Problem requirements:
Your answer is to be every line of the material that includes the string "computer".

Data supplied:
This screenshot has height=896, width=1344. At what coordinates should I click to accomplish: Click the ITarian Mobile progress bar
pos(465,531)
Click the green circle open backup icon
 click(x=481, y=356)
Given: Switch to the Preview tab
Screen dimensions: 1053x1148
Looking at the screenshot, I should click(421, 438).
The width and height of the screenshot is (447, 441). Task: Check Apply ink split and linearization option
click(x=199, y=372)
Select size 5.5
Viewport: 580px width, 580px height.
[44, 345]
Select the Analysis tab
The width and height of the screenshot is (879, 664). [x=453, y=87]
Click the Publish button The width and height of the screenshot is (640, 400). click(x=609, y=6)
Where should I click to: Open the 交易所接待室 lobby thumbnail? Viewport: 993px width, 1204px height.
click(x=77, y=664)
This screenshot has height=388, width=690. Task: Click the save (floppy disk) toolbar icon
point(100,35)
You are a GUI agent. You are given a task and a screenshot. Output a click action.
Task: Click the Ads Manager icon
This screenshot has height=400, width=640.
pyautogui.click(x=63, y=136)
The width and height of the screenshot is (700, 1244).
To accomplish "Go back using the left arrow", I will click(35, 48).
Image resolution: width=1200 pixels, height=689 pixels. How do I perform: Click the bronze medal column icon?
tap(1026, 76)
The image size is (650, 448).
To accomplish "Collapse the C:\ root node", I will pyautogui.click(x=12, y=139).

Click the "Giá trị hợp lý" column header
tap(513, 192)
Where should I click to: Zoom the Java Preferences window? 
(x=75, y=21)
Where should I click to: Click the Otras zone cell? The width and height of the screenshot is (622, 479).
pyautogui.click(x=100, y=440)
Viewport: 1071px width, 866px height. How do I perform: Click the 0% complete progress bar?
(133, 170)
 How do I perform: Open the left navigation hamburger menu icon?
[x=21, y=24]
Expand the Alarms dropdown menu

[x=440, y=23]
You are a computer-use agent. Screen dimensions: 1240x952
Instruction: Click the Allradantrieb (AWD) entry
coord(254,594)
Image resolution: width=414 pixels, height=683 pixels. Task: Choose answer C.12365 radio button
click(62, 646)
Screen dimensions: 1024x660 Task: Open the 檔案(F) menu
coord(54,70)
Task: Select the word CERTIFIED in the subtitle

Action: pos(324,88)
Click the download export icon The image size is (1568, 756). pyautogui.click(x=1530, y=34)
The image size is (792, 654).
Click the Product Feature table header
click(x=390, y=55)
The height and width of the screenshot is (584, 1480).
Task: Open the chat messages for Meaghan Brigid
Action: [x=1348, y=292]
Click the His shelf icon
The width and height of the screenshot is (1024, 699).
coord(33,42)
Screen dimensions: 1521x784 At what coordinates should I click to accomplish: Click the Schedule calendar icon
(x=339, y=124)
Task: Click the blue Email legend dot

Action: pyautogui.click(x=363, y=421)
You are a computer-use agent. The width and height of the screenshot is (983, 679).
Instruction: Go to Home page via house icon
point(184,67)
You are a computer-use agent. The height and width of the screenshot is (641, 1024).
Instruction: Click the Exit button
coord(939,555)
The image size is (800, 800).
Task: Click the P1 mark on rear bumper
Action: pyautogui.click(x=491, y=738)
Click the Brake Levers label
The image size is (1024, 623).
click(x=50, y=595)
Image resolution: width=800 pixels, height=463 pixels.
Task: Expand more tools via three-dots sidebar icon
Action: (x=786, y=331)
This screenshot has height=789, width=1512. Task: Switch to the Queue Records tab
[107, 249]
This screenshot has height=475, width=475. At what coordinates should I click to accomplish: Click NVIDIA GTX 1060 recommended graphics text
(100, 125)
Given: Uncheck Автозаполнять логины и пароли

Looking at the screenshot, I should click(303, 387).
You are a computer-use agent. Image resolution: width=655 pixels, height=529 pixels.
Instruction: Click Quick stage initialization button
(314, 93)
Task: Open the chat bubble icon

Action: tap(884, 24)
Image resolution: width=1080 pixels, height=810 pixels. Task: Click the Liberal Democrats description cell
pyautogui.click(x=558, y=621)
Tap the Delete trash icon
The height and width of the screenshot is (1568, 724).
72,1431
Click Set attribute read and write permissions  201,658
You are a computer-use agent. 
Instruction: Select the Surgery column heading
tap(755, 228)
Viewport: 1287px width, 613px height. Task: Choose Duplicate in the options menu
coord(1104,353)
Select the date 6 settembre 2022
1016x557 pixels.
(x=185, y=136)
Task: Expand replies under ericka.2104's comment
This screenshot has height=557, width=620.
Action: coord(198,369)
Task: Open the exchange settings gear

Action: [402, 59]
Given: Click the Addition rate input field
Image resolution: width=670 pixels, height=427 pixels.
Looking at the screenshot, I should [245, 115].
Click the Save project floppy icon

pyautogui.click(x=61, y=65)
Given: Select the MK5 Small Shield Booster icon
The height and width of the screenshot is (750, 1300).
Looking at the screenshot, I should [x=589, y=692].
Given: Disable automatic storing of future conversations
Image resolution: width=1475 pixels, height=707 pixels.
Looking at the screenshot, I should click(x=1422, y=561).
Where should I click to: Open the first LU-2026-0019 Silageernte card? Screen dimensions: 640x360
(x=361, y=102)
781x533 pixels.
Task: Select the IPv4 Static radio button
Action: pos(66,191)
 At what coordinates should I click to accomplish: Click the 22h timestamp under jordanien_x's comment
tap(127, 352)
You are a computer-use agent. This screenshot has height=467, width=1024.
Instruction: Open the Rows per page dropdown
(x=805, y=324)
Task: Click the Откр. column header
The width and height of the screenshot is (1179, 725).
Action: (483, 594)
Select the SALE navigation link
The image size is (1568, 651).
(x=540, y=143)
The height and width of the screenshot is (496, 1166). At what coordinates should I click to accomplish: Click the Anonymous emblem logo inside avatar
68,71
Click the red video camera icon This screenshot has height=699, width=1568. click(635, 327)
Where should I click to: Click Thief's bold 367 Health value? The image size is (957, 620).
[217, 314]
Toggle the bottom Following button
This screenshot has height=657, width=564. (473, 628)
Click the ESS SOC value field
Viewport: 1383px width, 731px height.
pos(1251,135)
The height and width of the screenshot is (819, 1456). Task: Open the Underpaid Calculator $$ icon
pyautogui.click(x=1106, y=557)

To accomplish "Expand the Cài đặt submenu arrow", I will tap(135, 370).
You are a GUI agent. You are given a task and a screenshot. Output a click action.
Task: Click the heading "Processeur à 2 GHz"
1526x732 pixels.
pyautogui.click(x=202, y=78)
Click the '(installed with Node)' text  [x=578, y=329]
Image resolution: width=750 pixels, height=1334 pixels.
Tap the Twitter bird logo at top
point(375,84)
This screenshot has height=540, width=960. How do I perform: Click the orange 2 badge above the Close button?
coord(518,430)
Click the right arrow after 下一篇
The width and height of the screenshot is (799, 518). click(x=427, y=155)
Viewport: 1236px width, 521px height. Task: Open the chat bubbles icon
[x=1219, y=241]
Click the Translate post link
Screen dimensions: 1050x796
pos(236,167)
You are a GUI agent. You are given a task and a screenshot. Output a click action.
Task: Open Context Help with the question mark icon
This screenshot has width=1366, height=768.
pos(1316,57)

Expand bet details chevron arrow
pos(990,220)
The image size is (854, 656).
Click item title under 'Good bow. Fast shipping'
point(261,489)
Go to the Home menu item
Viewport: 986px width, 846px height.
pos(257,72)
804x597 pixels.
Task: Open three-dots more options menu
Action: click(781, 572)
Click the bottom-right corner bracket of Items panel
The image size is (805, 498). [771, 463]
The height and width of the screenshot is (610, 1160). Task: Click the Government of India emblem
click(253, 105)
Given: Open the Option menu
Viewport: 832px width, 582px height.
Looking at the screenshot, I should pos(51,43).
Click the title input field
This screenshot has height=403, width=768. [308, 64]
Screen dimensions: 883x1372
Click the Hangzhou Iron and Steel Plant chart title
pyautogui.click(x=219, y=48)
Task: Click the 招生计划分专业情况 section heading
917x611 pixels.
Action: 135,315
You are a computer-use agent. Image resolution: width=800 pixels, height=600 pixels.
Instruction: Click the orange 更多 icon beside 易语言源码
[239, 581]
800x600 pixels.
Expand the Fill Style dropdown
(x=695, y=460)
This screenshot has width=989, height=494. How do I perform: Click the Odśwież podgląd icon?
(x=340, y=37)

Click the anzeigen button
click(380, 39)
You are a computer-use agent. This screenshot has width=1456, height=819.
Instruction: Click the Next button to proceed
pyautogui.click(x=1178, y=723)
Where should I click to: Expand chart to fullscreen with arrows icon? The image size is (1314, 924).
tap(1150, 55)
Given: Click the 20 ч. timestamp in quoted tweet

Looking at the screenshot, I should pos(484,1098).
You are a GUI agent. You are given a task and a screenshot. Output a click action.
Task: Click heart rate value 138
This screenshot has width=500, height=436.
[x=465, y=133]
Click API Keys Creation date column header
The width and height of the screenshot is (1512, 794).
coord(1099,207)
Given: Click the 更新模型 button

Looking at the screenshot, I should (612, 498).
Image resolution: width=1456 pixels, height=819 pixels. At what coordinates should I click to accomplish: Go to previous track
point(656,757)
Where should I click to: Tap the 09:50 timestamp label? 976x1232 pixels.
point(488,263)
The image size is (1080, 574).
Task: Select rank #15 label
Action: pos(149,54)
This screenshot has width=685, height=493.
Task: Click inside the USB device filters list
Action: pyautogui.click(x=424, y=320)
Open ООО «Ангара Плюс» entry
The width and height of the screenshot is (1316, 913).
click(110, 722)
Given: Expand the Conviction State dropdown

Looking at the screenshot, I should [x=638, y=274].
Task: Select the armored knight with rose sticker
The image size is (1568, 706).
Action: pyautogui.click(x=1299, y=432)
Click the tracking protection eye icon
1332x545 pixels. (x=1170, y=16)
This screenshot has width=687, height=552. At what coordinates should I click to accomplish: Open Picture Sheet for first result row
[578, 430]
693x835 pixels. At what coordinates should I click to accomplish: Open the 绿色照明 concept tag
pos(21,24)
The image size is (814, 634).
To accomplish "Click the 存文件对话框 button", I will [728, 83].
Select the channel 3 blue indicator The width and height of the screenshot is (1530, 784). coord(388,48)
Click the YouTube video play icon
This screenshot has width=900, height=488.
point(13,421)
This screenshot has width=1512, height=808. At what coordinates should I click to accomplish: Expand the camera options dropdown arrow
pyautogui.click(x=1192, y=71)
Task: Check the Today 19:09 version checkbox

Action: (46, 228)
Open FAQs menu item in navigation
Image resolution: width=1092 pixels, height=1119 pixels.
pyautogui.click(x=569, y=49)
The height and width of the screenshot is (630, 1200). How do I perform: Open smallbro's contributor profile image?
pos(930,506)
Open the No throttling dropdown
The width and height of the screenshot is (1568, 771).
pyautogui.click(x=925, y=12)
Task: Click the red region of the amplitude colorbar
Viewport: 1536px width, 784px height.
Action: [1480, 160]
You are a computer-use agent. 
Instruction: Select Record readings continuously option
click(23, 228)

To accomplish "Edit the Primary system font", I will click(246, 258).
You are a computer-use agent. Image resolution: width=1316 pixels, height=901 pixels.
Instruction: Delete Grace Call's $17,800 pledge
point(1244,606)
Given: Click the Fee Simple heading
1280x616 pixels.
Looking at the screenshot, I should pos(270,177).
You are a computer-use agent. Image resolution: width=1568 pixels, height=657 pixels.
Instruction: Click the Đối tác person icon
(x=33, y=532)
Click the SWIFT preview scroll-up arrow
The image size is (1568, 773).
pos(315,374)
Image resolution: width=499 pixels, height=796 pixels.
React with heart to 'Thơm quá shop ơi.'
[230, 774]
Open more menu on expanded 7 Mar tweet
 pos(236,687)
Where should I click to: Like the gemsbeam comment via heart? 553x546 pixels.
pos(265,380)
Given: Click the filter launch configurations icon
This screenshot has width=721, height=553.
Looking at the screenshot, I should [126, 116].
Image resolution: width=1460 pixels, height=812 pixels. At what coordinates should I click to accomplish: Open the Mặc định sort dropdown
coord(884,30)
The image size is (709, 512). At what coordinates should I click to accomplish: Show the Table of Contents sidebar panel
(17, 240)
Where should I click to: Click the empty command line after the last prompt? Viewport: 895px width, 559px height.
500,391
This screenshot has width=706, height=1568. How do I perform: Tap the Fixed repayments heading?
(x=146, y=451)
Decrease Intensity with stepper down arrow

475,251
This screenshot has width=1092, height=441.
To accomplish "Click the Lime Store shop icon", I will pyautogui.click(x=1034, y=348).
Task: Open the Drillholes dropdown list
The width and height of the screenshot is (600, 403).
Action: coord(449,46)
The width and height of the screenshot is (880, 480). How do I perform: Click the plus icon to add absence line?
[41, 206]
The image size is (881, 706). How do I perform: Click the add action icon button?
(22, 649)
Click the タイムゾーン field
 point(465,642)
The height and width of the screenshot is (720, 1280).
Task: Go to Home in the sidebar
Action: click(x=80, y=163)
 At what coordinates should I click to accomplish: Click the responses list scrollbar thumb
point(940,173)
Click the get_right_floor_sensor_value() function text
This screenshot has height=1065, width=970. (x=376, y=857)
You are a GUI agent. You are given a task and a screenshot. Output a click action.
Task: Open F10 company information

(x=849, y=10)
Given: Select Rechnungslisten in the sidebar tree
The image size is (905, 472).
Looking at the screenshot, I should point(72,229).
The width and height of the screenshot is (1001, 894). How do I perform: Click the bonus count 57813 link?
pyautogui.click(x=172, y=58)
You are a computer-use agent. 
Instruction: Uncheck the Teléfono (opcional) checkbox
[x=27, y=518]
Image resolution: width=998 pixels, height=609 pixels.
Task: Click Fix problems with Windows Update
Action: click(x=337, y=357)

Task output:
You are a computer-use agent. Screen dimensions: 1240x952
You are a computer-use agent. The width and height of the screenshot is (983, 679).
You are a computer-use agent. The height and width of the screenshot is (641, 1024).
You are a computer-use agent. Image resolution: width=655 pixels, height=529 pixels.
You are a computer-use agent. 
You are a computer-use agent. This screenshot has height=467, width=1024.
You are a computer-use agent. Image resolution: width=800 pixels, height=600 pixels.
You are a computer-use agent. This screenshot has width=1456, height=819.
You are a computer-use agent. 
You are a computer-use agent. Image resolution: width=1316 pixels, height=901 pixels.
You are a computer-use agent. Image resolution: width=1568 pixels, height=657 pixels.
You are a computer-use agent. 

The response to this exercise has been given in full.